Art Theft: One Of The Most Fascinating and Famous Cases in History



Art theft is an complicated and ancient criminal activity. When you take a look at the some of the most popular cases of art thefts in history, you see thoroughly prepared operations that involve art dealers, art fakers, mobsters, ransoms, and millions of dollars. Here you can check out about a few of the most well-known cases of art theft in the history.

The First Theft:
The very first recorded case of art theft was in 1473, when 2 panels of altarpiece of the Last Judgment by the Dutch painter Hans Memling were taken. While the triptych was being carried by ship from the Netherlands to Florence, the ship was assaulted by pirates who took it to the Gdansk cathedral in Poland. Nowadays, the piece is revealed at the National Museum in Gdansk where it was recently moved from the Basilica of the Presumption.

One Of The Most Famous Theft:
The most popular story of art theft involves one of the most famous paintings worldwide and one of the most well-known artists in history as a suspect. In the night of August 21, 1911, the Mona Lisa was taken from the Louver. Soon after, Pablo Picasso was arrested and questioned by the authorities, however was launched quickly.

It took about two years up until the secret was resolved by the Parisian authorities. It turned out that the 30 × 21 inch painting was taken by one of the museum workers by the name of Vincenzo Peruggia, who just carried it concealed under his coat. Peruggia did not work alone. The criminal offense was carefully carried out by a well-known con guy, Eduardo de Valfierno, who was sent by an art faker who intended to make copies and offer them as if they were the initial painting.
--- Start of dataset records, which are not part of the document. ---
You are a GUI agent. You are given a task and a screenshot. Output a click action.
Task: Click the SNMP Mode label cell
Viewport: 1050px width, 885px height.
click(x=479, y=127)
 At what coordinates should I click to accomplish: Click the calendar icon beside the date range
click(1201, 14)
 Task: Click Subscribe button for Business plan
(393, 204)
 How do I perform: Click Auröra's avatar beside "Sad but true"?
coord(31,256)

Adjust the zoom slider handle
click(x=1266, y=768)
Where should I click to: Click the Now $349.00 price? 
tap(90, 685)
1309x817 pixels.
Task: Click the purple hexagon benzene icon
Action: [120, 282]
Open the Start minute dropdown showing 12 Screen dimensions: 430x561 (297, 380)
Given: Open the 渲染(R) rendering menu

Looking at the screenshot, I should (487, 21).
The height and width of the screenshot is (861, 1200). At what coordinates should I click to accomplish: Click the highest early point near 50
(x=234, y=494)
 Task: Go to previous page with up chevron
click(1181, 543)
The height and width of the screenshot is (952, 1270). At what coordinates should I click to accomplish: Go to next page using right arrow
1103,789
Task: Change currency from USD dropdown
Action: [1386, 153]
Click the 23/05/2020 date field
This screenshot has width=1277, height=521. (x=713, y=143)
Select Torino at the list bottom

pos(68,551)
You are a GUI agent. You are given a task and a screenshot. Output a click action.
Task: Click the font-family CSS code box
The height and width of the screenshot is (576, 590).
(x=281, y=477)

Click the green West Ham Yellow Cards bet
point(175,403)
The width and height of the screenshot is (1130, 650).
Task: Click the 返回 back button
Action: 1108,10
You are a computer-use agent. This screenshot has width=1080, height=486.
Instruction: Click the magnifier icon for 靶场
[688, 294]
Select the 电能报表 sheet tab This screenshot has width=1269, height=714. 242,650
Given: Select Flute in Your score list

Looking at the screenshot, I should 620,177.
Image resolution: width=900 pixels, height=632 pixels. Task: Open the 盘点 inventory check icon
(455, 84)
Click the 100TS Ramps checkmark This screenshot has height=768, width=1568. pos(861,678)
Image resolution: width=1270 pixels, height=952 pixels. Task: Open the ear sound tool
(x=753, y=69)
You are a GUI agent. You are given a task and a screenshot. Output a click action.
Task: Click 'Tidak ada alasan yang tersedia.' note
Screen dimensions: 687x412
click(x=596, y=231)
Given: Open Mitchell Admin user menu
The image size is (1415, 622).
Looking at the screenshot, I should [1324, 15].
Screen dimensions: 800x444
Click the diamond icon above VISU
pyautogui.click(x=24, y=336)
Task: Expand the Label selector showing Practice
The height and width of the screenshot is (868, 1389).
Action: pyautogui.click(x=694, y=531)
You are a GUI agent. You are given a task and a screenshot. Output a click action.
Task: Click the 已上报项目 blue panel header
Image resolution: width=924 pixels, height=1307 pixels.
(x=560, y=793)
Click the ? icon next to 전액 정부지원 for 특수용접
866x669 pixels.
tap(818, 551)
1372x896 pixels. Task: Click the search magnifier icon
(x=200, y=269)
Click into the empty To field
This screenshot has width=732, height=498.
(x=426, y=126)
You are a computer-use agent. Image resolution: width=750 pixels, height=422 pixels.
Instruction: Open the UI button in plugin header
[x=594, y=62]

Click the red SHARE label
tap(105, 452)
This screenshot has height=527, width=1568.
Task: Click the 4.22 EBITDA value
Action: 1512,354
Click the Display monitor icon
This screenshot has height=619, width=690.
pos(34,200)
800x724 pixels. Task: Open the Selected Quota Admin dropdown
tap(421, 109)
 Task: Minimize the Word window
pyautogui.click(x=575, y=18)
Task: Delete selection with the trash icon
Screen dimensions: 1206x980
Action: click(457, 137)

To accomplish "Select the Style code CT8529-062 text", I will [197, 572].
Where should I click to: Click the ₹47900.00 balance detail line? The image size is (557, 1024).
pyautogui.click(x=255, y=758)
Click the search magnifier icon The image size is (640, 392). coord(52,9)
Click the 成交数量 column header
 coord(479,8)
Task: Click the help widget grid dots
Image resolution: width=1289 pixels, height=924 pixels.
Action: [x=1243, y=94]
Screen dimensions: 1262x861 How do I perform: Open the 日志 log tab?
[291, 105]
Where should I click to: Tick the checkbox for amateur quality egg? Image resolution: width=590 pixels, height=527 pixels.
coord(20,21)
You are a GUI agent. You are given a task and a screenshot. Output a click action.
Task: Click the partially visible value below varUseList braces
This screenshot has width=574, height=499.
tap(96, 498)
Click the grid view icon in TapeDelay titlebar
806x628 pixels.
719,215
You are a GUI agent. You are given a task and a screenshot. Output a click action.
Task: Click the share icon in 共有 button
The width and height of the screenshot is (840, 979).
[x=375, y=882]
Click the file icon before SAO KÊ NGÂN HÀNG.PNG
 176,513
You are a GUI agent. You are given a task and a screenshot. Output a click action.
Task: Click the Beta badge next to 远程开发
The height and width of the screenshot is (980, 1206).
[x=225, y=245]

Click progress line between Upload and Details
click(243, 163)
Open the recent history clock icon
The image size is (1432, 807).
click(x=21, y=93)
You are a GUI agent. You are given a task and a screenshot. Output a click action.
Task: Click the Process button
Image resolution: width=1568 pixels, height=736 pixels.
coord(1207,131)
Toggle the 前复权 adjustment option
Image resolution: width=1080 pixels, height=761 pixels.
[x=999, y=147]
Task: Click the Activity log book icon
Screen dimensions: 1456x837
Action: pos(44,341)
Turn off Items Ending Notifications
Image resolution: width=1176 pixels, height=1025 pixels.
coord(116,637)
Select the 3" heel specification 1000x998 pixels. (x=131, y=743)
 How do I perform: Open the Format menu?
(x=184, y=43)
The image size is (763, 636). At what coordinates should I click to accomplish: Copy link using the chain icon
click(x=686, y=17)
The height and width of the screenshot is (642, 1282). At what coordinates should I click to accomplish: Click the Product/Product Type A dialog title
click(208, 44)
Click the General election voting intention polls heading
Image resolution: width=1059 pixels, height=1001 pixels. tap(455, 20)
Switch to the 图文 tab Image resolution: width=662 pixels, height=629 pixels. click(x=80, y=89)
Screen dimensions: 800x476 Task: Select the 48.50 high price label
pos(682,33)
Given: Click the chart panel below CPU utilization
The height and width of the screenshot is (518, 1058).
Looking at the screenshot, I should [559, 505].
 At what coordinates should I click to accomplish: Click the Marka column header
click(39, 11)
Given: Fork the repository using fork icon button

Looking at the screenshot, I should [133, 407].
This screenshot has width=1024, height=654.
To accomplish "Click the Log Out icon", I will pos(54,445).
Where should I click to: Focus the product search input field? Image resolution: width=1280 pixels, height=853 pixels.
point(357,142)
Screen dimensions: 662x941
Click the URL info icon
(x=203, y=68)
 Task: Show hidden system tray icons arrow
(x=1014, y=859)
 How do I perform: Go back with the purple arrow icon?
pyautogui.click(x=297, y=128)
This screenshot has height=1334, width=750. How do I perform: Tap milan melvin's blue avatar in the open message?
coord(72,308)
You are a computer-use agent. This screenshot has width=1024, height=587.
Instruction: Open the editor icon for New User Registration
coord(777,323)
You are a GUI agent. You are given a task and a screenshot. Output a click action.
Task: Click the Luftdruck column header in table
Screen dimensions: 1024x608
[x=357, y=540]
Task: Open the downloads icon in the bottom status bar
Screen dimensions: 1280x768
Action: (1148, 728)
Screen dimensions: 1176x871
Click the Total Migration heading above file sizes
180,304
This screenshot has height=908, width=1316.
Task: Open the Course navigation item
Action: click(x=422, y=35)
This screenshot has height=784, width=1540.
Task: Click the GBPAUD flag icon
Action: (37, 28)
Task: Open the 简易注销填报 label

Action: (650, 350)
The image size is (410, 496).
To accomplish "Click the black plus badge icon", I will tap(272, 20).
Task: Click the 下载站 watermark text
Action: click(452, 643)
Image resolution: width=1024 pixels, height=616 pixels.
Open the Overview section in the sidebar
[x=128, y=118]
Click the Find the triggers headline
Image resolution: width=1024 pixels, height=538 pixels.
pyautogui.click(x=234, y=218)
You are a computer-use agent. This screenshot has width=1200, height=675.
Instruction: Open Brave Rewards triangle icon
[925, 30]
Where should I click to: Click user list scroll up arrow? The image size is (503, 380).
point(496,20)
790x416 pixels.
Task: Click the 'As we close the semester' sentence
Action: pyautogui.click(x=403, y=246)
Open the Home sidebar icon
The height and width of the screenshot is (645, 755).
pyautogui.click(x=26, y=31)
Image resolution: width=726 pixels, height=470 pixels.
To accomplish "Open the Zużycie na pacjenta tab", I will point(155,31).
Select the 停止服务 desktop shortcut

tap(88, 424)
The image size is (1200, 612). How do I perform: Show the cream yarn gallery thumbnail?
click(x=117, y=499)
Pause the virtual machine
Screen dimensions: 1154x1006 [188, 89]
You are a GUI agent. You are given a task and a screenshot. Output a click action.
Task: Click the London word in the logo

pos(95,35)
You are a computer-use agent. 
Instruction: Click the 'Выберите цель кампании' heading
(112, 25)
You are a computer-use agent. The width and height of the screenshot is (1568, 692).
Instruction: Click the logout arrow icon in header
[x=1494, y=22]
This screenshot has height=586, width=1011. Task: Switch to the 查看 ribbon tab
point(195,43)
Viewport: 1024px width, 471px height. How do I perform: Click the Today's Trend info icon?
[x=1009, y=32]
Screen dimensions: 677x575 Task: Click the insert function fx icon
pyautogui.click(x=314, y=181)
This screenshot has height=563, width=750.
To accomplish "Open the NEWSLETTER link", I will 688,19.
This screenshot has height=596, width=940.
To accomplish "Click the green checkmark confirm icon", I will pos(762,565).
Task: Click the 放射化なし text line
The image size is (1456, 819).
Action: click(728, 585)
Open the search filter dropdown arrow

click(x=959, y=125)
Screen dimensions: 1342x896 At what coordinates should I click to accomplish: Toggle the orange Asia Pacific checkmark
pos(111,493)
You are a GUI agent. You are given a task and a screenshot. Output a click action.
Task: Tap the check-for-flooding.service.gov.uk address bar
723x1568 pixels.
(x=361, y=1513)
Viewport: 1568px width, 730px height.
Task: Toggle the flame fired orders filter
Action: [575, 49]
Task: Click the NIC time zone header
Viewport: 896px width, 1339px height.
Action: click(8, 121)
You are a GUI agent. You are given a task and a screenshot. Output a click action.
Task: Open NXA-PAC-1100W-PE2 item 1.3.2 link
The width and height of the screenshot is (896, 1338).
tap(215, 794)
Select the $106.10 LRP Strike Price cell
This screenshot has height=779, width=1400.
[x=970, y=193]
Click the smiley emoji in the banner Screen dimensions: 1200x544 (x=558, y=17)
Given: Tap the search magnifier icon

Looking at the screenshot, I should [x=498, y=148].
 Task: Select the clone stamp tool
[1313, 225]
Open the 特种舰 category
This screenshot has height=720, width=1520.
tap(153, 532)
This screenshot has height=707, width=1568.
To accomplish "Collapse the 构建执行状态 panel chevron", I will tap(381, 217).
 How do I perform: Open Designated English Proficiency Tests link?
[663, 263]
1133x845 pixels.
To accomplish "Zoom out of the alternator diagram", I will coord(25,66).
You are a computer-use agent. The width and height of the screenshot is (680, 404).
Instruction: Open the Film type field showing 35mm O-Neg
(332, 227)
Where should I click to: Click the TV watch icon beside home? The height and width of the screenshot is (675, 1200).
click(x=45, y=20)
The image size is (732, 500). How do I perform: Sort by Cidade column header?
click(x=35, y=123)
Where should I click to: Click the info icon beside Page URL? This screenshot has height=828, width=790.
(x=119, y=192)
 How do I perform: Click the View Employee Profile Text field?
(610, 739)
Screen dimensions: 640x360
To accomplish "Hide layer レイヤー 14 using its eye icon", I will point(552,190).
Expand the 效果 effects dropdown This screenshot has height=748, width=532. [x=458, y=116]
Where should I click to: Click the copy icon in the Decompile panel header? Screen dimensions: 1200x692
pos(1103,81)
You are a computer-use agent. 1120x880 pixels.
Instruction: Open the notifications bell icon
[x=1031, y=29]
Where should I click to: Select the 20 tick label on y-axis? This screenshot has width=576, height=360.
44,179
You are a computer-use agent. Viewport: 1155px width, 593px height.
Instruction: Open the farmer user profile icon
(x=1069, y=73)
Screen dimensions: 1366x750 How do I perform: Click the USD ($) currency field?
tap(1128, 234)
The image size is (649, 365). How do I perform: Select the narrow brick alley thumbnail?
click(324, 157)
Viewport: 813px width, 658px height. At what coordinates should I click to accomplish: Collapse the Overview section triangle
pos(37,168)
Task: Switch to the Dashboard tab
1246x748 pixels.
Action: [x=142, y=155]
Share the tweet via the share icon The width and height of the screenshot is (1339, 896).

While Yves Chaudron, the art faker, was busy developing copies for the famous masterpiece, Mona Lisa was still hidden at Peruggias apartment or condo. After 2 years in which Peruggia did not hear from Chaudron, he attempted to make the very best out of his stolen great. Eventually, Peruggia was captured by the cops while attempting to offer the painting to an art dealership from Florence, Italy. The Mona Lisa was returned to the Louver in 1913.

The Most significant Theft in the U.S.A:
The biggest art theft in United States happened at the Isabella Stewart Gardner Museum. On the night of March 18, 1990, a group of thieves wearing cops uniforms broke into the museum and took thirteen paintings whose cumulative worth was approximated at around 300 million dollars. The thieves took two paintings and one print by Rembrandt, and works of Vermeer, Manet, Degas, Govaert Flinck, as well as a French and a Chinese artifact.

Since yet, none of the paintings have been discovered and the case is still unsolved. Inning accordance with current rumors, the FBI are investigating the possibility that the Boston Mob together with French art dealers are linked to the criminal activity.

The Scream:
The painting by Edvard Munchs, The http://kurtcriter.brandyourself.com/Links Scream, is most likely the most searched for painting by art burglars in history. It has actually been taken two times and was just recently recuperated. In 1994, throughout the Winter Season Olympics in Lillehammer, Norway, The Scream was taken from an Oslo gallery by two thieves who broke through an open window, set off the alarm and left a note saying: thanks for the bad security.

3 months later on, the holders of the painting approached the Norwegian Federal government with an offer: 1 million dollars ransom for Edvard Munchs The Scream. The Government rejected the deal, but the Norwegian police collaborated with the British Police and the Getty Museum to arrange a sting operation that revived the painting to where it belongs.

While Museum authorities waiting for the thieves to request ransom loan, reports claimed that both paintings were burned to conceal proof. Ultimately, the Norwegian cops found the two paintings on August 31, 2006 but the realities on how they were recuperated are not known.


When you look at the some of the most famous cases of art thefts in history, you see completely prepared operations that involve art dealers, art fakers, mobsters, ransoms, and millions of dollars. The most well-known story of art theft involves one of the most well-known paintings in the world and one of the most famous artists in history as a suspect. The criminal offense was carefully carried out by a notorious con guy, Eduardo de Valfierno, who was sent out by an art faker who intended to make copies and offer them as if they were the initial painting.

Eventually, Peruggia was caught by the cops while trying to sell the painting to an art dealership from Florence, Italy. The painting by Edvard Munchs, The Scream, is probably the most sought after painting by art burglars in history.